*** Opening Data to process ***
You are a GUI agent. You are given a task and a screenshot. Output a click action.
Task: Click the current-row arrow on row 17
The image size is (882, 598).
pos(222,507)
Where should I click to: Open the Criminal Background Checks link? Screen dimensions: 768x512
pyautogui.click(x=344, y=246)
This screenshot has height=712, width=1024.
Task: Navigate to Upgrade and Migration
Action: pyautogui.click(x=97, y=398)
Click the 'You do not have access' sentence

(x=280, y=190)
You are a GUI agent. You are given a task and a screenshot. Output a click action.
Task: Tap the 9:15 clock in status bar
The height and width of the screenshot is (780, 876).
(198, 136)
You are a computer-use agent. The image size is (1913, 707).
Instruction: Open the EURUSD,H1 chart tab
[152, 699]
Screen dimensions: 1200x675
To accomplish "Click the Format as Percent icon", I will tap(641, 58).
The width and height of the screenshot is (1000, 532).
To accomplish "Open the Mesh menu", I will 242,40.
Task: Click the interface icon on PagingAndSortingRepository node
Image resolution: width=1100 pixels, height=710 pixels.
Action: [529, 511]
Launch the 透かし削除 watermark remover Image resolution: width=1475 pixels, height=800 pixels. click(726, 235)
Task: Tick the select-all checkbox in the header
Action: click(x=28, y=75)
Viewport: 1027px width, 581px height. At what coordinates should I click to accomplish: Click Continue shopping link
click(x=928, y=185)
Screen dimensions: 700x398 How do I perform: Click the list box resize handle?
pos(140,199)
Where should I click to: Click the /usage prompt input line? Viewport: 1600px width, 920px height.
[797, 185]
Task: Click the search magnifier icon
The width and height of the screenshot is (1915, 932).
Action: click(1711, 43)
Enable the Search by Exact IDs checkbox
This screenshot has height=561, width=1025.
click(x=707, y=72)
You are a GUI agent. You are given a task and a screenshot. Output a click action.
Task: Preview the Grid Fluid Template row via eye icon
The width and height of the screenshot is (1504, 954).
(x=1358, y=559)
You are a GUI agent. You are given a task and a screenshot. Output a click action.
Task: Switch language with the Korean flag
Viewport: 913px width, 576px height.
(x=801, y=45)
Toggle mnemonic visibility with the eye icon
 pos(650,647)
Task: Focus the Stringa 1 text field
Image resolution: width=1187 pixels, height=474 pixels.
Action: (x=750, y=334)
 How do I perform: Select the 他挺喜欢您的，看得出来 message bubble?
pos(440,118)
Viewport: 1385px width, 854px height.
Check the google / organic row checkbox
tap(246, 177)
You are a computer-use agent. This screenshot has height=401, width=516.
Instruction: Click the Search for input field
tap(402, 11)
*** Closing Data to process ***
**Problem to work on**
The response must be an exact reproduction of all the entries.

**Exercise solution**
You are a GUI agent. You are given a task and a screenshot. Output a click action.
Task: Click the current-row arrow on row 17
The image size is (882, 598).
pos(222,507)
Where should I click to: Open the Criminal Background Checks link? Screen dimensions: 768x512
pyautogui.click(x=344, y=246)
This screenshot has height=712, width=1024.
Task: Navigate to Upgrade and Migration
Action: pyautogui.click(x=97, y=398)
Click the 'You do not have access' sentence

(x=280, y=190)
You are a GUI agent. You are given a task and a screenshot. Output a click action.
Task: Tap the 9:15 clock in status bar
The height and width of the screenshot is (780, 876).
(198, 136)
You are a computer-use agent. The image size is (1913, 707).
Instruction: Open the EURUSD,H1 chart tab
[152, 699]
Screen dimensions: 1200x675
To accomplish "Click the Format as Percent icon", I will tap(641, 58).
The width and height of the screenshot is (1000, 532).
To accomplish "Open the Mesh menu", I will 242,40.
Task: Click the interface icon on PagingAndSortingRepository node
Image resolution: width=1100 pixels, height=710 pixels.
Action: [529, 511]
Launch the 透かし削除 watermark remover Image resolution: width=1475 pixels, height=800 pixels. click(726, 235)
Task: Tick the select-all checkbox in the header
Action: click(x=28, y=75)
Viewport: 1027px width, 581px height. At what coordinates should I click to accomplish: Click Continue shopping link
click(x=928, y=185)
Screen dimensions: 700x398 How do I perform: Click the list box resize handle?
pos(140,199)
Where should I click to: Click the /usage prompt input line? Viewport: 1600px width, 920px height.
[797, 185]
Task: Click the search magnifier icon
The width and height of the screenshot is (1915, 932).
Action: click(1711, 43)
Enable the Search by Exact IDs checkbox
This screenshot has height=561, width=1025.
click(x=707, y=72)
You are a GUI agent. You are given a task and a screenshot. Output a click action.
Task: Preview the Grid Fluid Template row via eye icon
The width and height of the screenshot is (1504, 954).
(x=1358, y=559)
You are a GUI agent. You are given a task and a screenshot. Output a click action.
Task: Switch language with the Korean flag
Viewport: 913px width, 576px height.
(x=801, y=45)
Toggle mnemonic visibility with the eye icon
 pos(650,647)
Task: Focus the Stringa 1 text field
Image resolution: width=1187 pixels, height=474 pixels.
Action: (x=750, y=334)
 How do I perform: Select the 他挺喜欢您的，看得出来 message bubble?
pos(440,118)
Viewport: 1385px width, 854px height.
Check the google / organic row checkbox
tap(246, 177)
You are a computer-use agent. This screenshot has height=401, width=516.
Instruction: Click the Search for input field
tap(402, 11)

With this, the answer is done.